Render the entries as a JSON list of strings, one string per line and blank lines omitted, starting at the line containing "988x555 pixels." and ending at the last of the entries. Leave the pictures out of the answer.

□ □ □ □ □

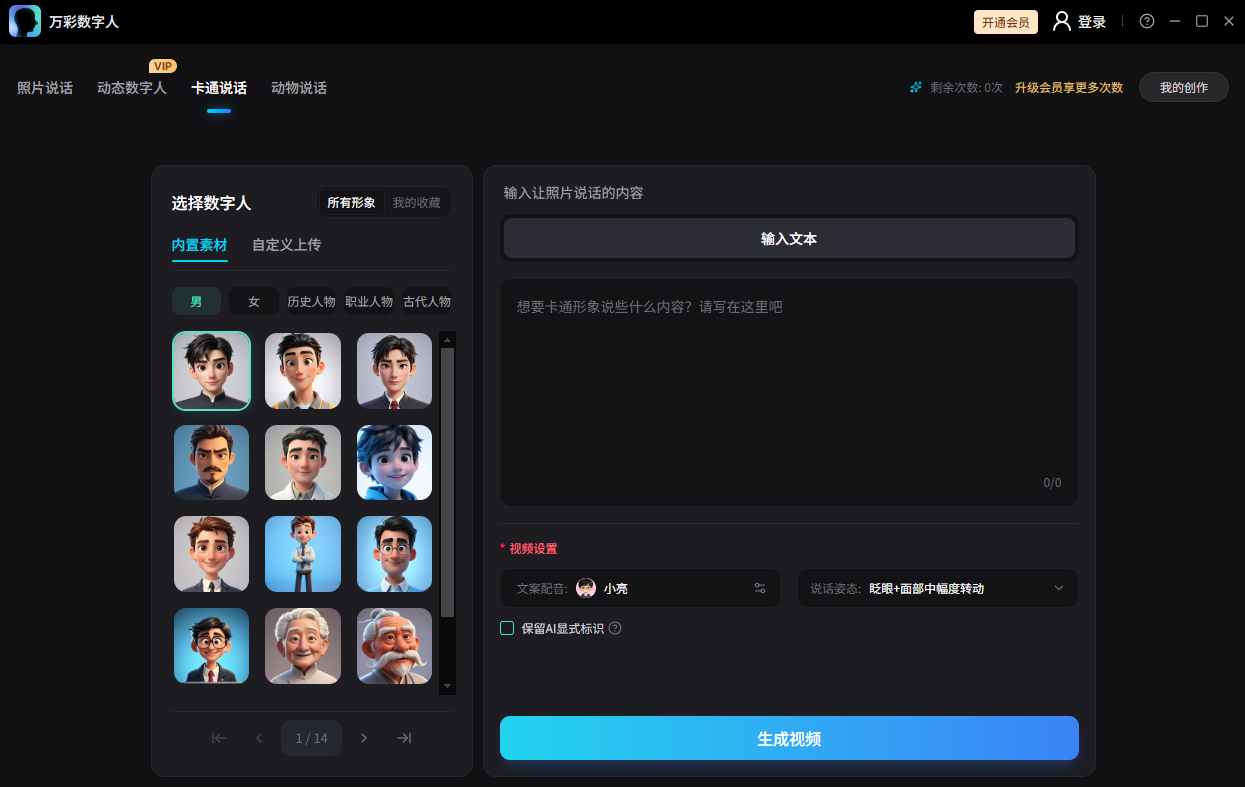Switch to the 自定义上传 tab
1245x787 pixels.
pos(285,244)
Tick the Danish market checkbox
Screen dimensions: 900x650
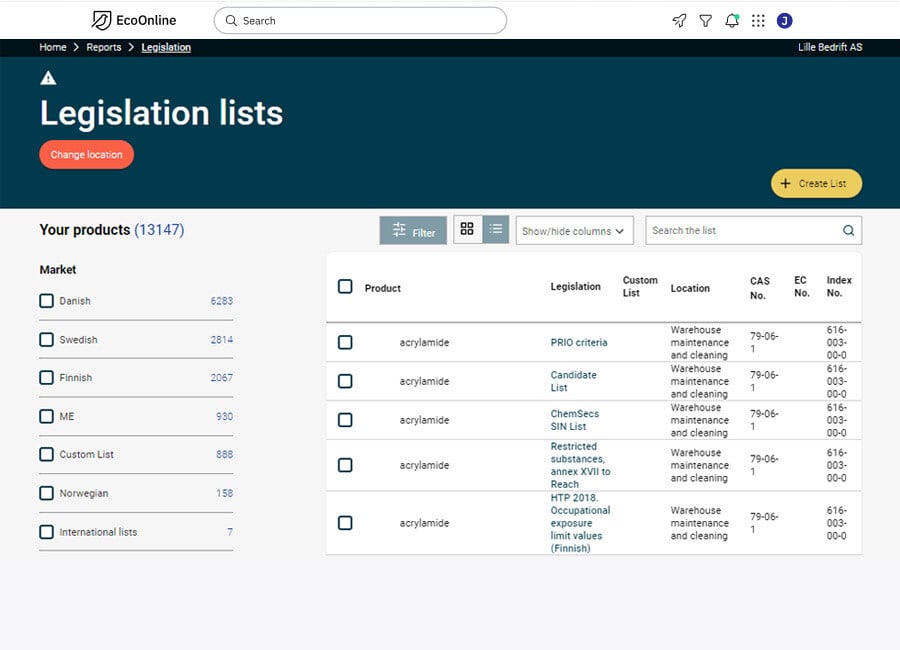46,301
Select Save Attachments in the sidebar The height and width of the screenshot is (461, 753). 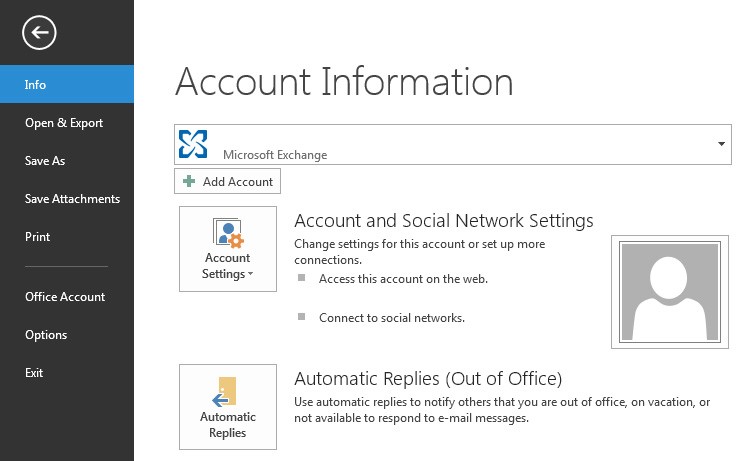72,199
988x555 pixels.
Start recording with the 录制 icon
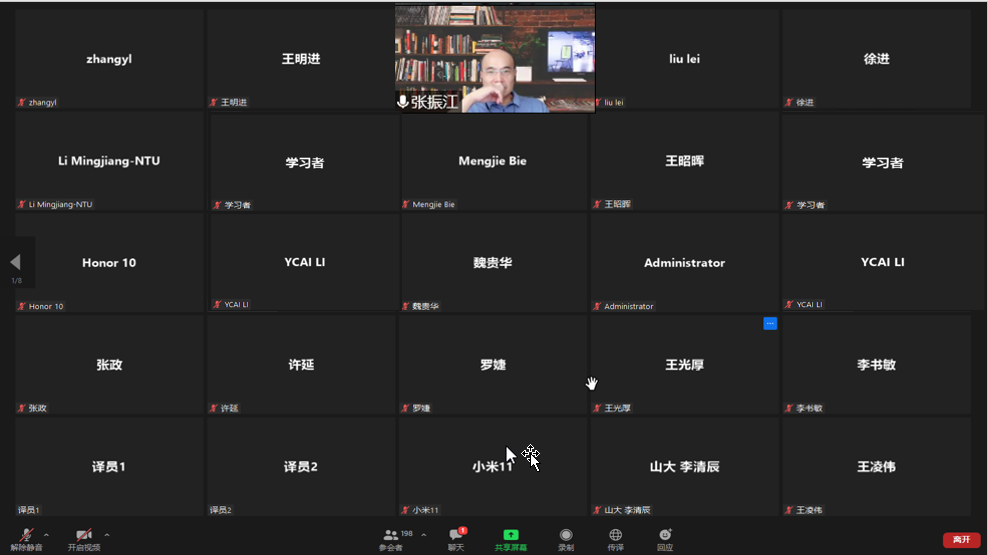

□ □ □ □ □

## Solution:
[
  "988x555 pixels.",
  "Start recording with the 录制 icon"
]